Oh that is really a meaningful story. I’ll bet a lot of people have had something like that. If I could have my parents back I’d give everything I have, just let me have my pets and whatever I was wearing. And if God was willing to make that bargain I’d give the clothes up too.
I had an old Beagle. Betsy the obese.
She was obviously dying. Took her to the vet.
He came out and said: “I’m sorry Ms. Beck but Betsy had succumbed…Platitude, Platitude, etc…” That’s all I heard.
The muzak in the office was playing some country song and the lyric was “I’ll find another girl…”
Sappy, sweet love song, I assume. Don’t even know the song.
Kinda made me hysterically say, " I’ll never find another Betsy". Tears and sobbing, whole 9 yards.
My daughter scooted me outta there.
My son was back there. (He was carrying her). I would’ve been and was going, I got stopped by a vet tech about something. She died pretty quickly after we got in.
I waited too long to take her. She was very old with a bad heart. She perked up for a couple days. It often happens, I hear.
I was hoping it was a good sign.
Alas, she had other plans.
I really want to believe that we get to know beloved pets again after we are passed.

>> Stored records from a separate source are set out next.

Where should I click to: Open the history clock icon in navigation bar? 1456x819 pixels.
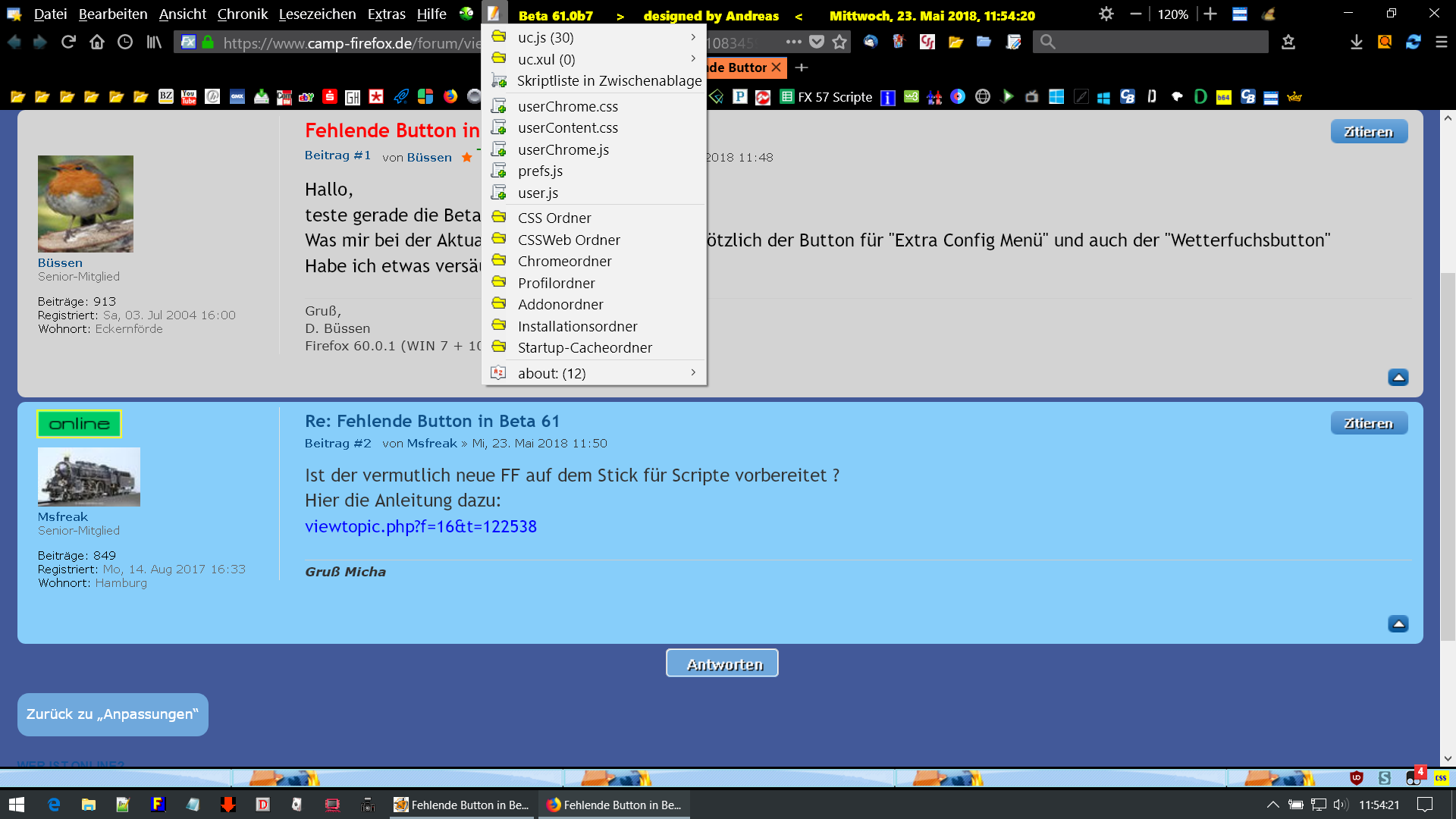[x=125, y=42]
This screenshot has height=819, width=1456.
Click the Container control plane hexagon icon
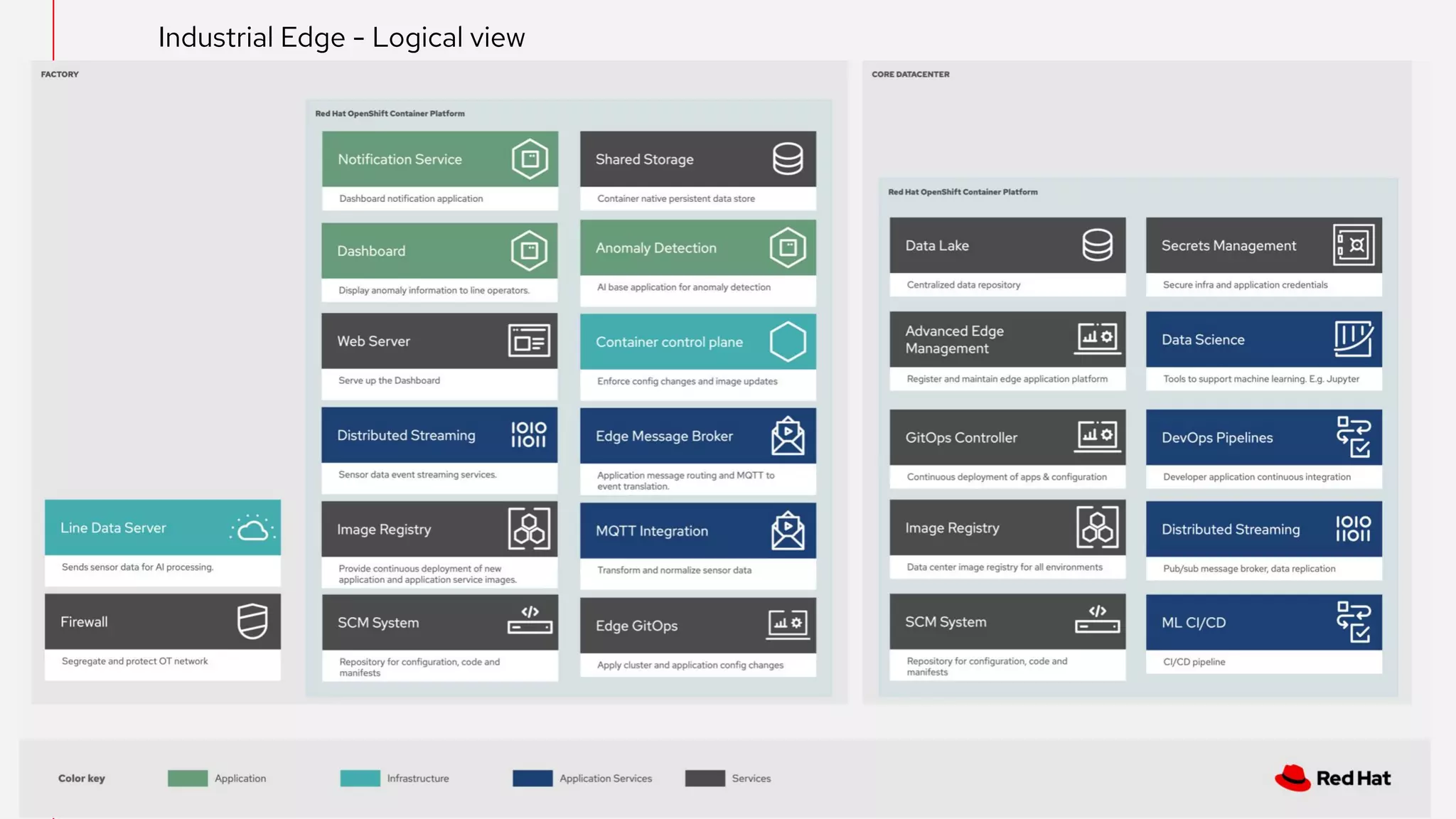pyautogui.click(x=788, y=342)
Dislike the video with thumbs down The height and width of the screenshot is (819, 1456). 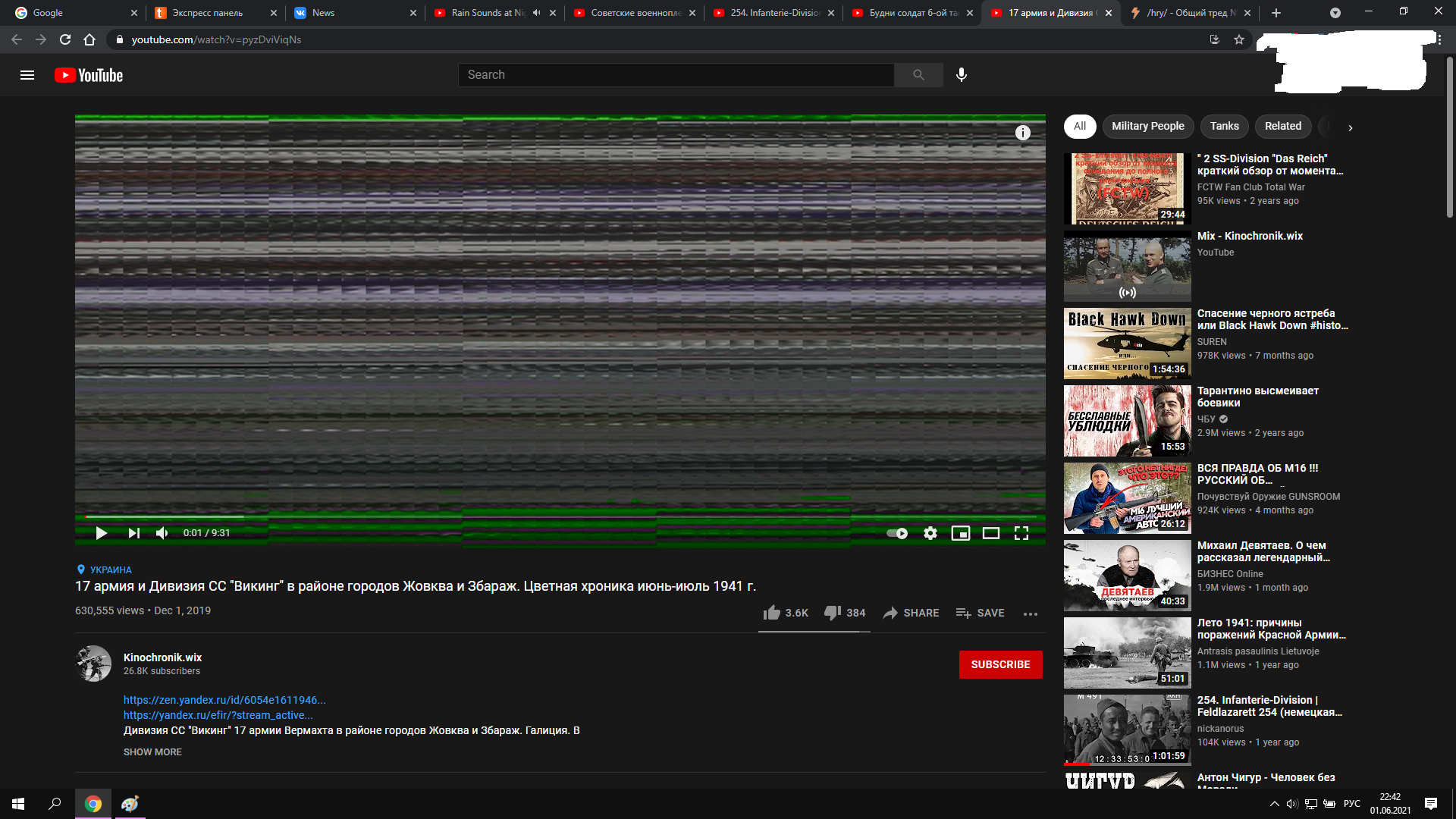point(833,613)
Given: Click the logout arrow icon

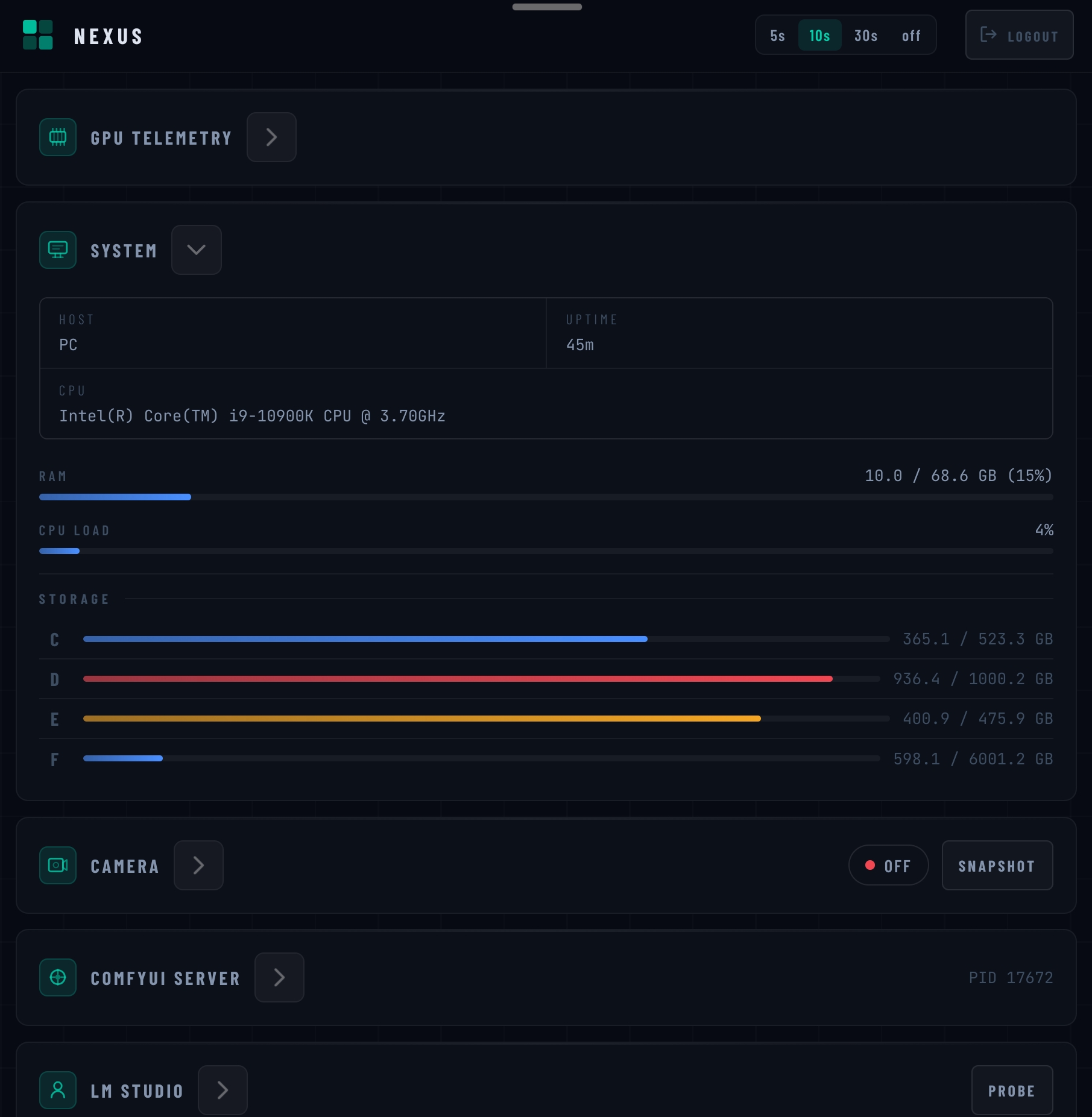Looking at the screenshot, I should (x=989, y=35).
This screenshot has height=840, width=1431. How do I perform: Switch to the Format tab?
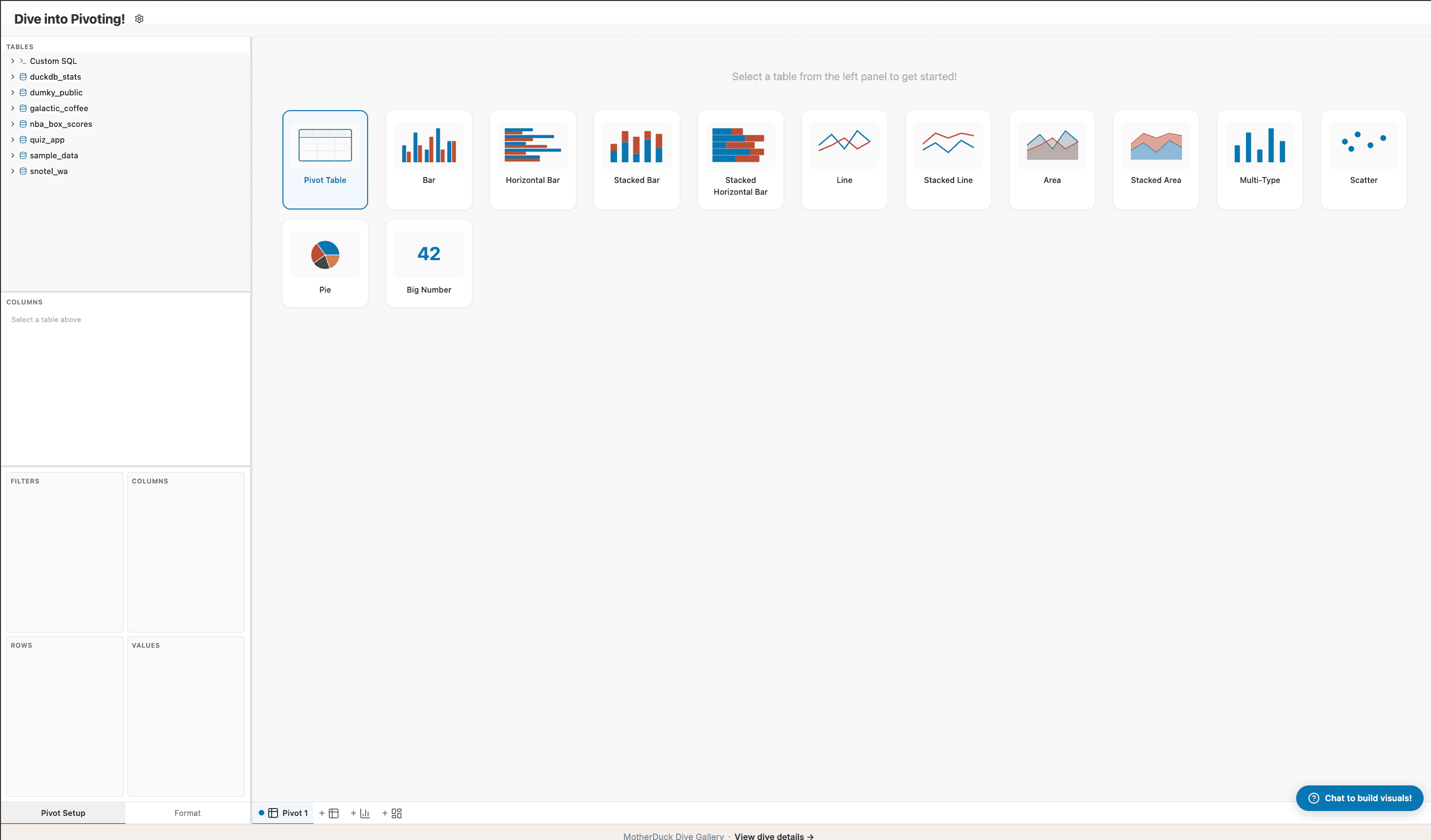(187, 813)
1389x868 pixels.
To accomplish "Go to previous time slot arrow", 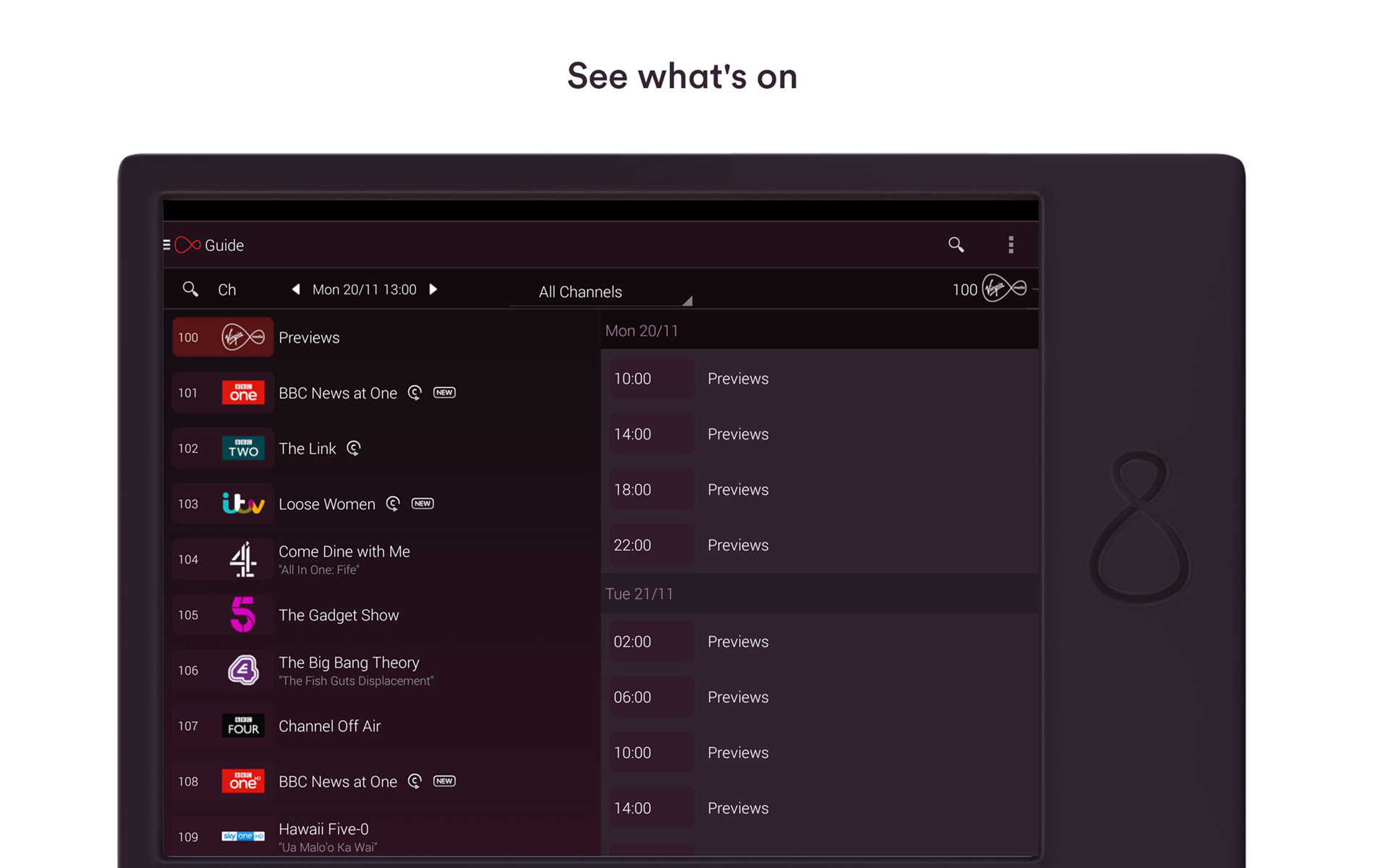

So far there are five cats and two dogs waiting, and I have a seventeen year old cat and a twelve year old dog now.
As a Christian, and Assistant (to the) Minister, I’d just like to say “Fuck, yes!”
A loving god wants maximum pets with us for all eternity.
And, to be honest, wouldn’t you choose them over some of the people in your life?
.
Back on topic, David Crosby’s first album was on in my first car as I slid into the back of another car in a storm: And it’s hard enough to gain… Any Traction In The Rain…
A few years back I sold our family van. We’d had it for about 20 years, and it was starting to develop some mechanical issues, but I was still said to see it go, as we’d had a lot of adventures in it. Anyway, the last song I heard on the radio while driving it to the buyer’s house to hand it over was Journey’s “Don’t Stop Believing.”
I was driving home after visiting a severely disabled relative in a group home. I slipped in a CD and turned it up, and it was Lady Gaga: ‘Born This Way’. He had indeed been born that way. And not in a good way.
Shortly after my mom died, the first morning I was back at my own home and in my own bed, I woke up to a song on the radio that I had never heard or even heard of. It was Call and Answer by Barenaked Ladies. The chorus:
And if you call, I will answer And if you fall, I’ll pick you up And if you court this disaster, I’ll point you home
I’ve never heard it on the radio since. Also, I thought it was Depeche Mode.